Satu prinsip yang masih dipegang teguh oleh Ava hingga hari ini; don't get the honey where you get the money. Tidak semestinya karier dan cinta berada di gedung yang sama. Pacaran dengan teman sekantor hanya akan membawa dampak negatif pada kinerja Ava. Motivasi pergi ke kantor berubah, cuma supaya bisa ketemu pacar. Bukan karena menyukai pekerjaan. Belum lagi kalau mereka bertengkar. Lebih-lebih putus. Ava tidak mau repot cari pekerjaan baru hanya karena berat pergi ke kantor, tidak suka setiap hari bertemu mantan pacar.
"Itu tempat yang paling mudah buat cari pasangan tahu." Tana naik ke tempat tidur. "Memangnya kamu mau nyari di mana lagi? Dalam satu minggu, empat puluh lima jam kita menghabiskan waktu di kantor dan ketemu teman-teman. Ikut project yang sama, lembur sama-sama, get togethe...."
"Aku nggak lagi cari pasangan," tukas Ava. Dan tidak akan mencari pasangan.
"Tapi Manal cari pasangan, Ava.
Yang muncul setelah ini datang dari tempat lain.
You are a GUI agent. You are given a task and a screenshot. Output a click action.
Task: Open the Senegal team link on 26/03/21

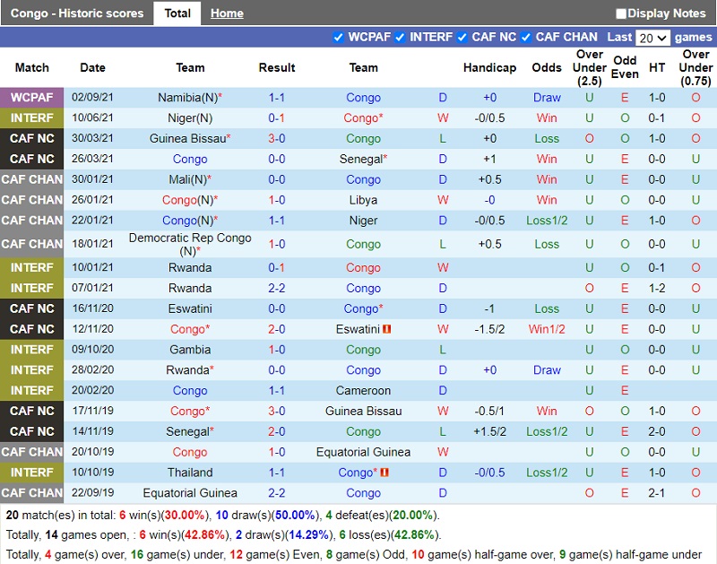tap(360, 159)
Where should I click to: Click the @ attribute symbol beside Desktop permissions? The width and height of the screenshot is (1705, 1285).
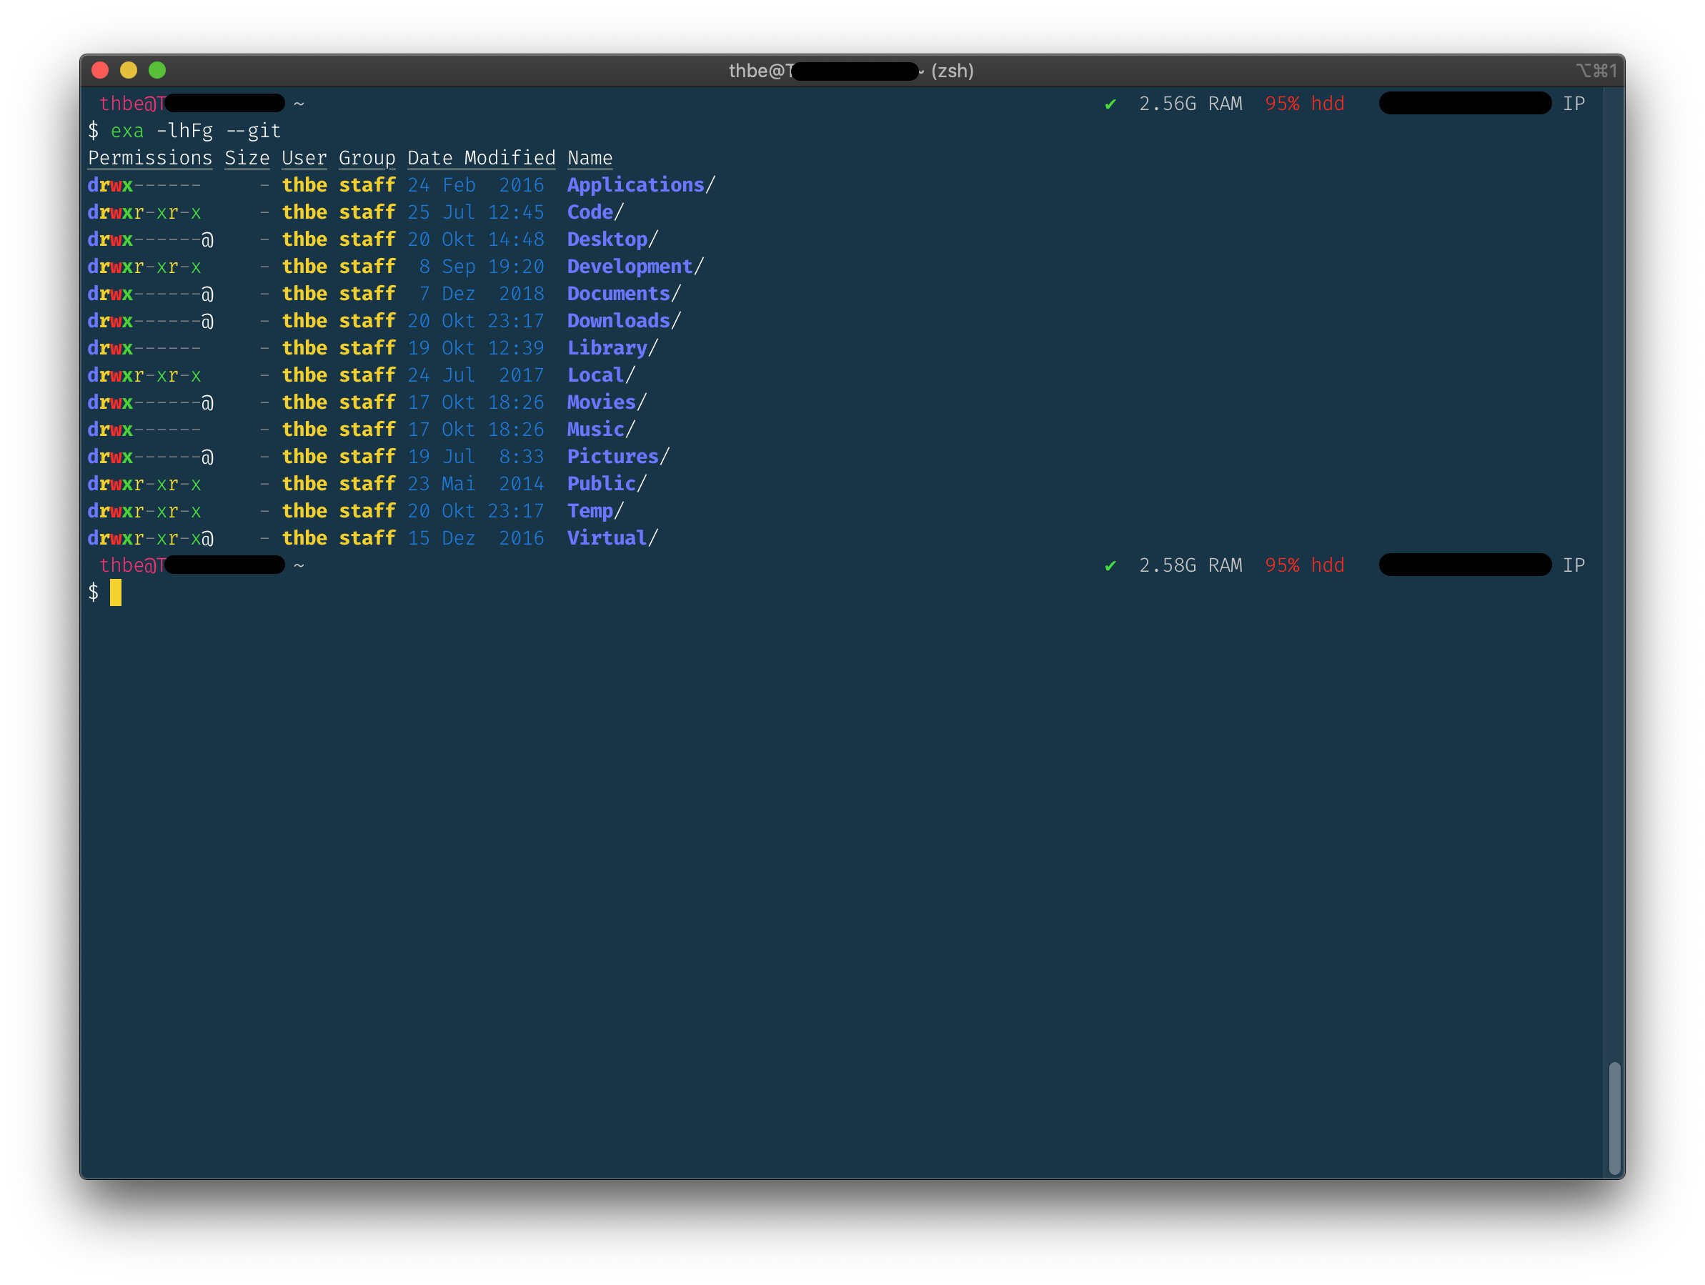pos(207,240)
Cari istri. Dia sudah berada di usia krusial, usia ditekan buat menikah sama keluarganya. Kalau dilihat-lihat, sih, dia memang ada hati sama kamu. Coba lihat bahasa tubuhnya di foto kalian. Kayak posesif, mau nunjukin kamu miliknya dan nggak boleh ada laki-laki lain yang merebut kamu darinya."
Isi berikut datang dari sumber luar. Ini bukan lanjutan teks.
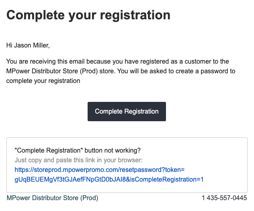Click the quoted "Complete Registration" text in help box

(x=49, y=151)
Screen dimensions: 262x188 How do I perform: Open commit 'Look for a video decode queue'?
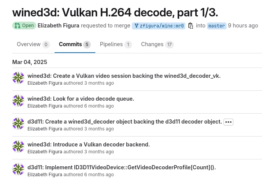click(x=81, y=99)
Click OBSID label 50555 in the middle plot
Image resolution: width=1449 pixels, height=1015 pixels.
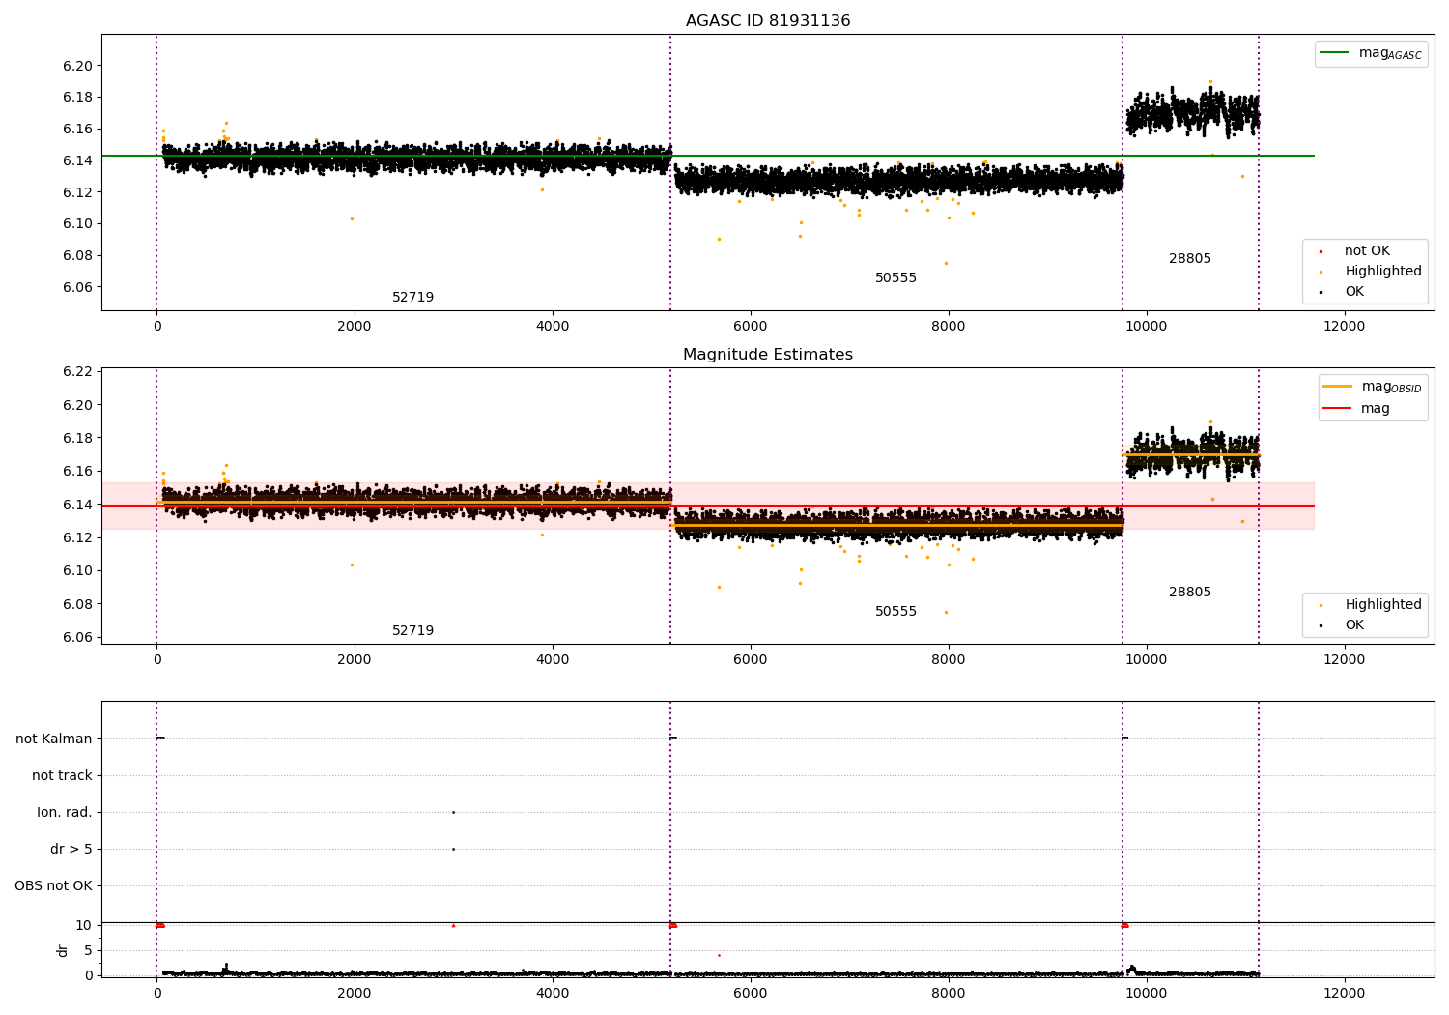895,612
"Kamu lihat fotonya di mana sih?" Ava langsung merebut ponsel Tana.
"Di grup WhatsApp, kan tadi udah kubilang."
Ava melotot tidak percaya. Foto-fotonya bersama Manal ada di grup WhatsApp. Mulai dari saat Ava dan Manal berada di pelaminan dan Ava mencium pipi Manal, Manal membantu Ava turun dari pelaminan, Ava menyuapi Manal lemon cake, Manal memeluk pinggang Ava, Manal dan Ava mengobrol dengan teman-teman Manal, banyak sekali. Semua ini diambil secara diam-diam. Di negara ini apa tidak ada hukuman untuk orang yang mengambil foto tanpa izin? Bagaimana cara melaporkan penguntit ke polisi?
"Apalagi foto yang di-tag temen-temen Manal di Facebook itu. Masa kayak gitu nggak pacaran. Kalian bikin iri, Va. Mesra. Manis banget. Pantas kalau Tian, Diana dan yang lain kebakaran jenggot."
"Itu cuma pura-pura, Tana. Aku cuma pura-pura jadi pacarnya Manal sejam doang. Cuma di depan mantan pacarnya Manal. Kebetulan di sana ketemu teman-temannya Manal yang lain, diajak foto. Udah gitu aja. Kenapa jadi dibesar-besarin begini?"